- _INFORMATION PROVIDED_
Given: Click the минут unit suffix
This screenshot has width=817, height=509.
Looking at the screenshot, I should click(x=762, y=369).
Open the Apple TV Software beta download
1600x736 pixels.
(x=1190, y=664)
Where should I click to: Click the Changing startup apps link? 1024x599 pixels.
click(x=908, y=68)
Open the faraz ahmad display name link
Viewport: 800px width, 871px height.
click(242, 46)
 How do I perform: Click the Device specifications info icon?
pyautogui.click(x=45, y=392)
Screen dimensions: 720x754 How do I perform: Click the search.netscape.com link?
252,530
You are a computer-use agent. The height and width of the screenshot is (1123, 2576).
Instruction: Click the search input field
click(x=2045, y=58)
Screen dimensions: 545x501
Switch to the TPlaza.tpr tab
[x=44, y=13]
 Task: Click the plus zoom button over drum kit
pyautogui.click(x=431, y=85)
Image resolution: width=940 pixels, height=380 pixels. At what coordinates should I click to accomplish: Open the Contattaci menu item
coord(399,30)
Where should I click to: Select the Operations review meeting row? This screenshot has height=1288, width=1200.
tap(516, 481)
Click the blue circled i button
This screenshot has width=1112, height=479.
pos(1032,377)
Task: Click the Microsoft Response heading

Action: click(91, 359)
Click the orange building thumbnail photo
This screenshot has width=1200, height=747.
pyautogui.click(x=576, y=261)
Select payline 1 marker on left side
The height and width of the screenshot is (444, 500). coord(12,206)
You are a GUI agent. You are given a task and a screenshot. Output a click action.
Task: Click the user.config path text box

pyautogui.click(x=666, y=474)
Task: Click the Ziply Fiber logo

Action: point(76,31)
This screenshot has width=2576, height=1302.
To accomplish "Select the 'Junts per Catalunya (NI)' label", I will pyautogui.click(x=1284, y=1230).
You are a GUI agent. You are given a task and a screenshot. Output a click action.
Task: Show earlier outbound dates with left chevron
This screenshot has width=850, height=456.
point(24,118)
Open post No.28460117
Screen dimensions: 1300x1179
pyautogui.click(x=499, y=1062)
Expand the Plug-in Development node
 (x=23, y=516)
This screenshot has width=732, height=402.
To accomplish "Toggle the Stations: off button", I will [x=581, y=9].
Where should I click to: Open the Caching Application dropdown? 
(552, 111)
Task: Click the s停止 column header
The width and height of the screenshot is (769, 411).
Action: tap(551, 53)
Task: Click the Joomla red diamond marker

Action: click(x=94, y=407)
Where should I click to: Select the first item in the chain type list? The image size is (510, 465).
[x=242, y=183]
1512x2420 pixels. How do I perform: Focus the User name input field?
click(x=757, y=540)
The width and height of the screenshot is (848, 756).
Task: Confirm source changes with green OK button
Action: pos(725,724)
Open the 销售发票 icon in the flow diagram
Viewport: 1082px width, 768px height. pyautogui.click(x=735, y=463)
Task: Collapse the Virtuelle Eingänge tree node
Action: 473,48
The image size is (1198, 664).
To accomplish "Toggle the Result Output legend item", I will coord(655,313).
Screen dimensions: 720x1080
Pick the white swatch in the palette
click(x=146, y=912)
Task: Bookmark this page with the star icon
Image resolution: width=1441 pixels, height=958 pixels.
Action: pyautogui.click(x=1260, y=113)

- _GOAL OF THE EXERCISE_
Your reply must consist of one number, the count of lines in the entries that hold "will".

- _YOUR RESPONSE_
3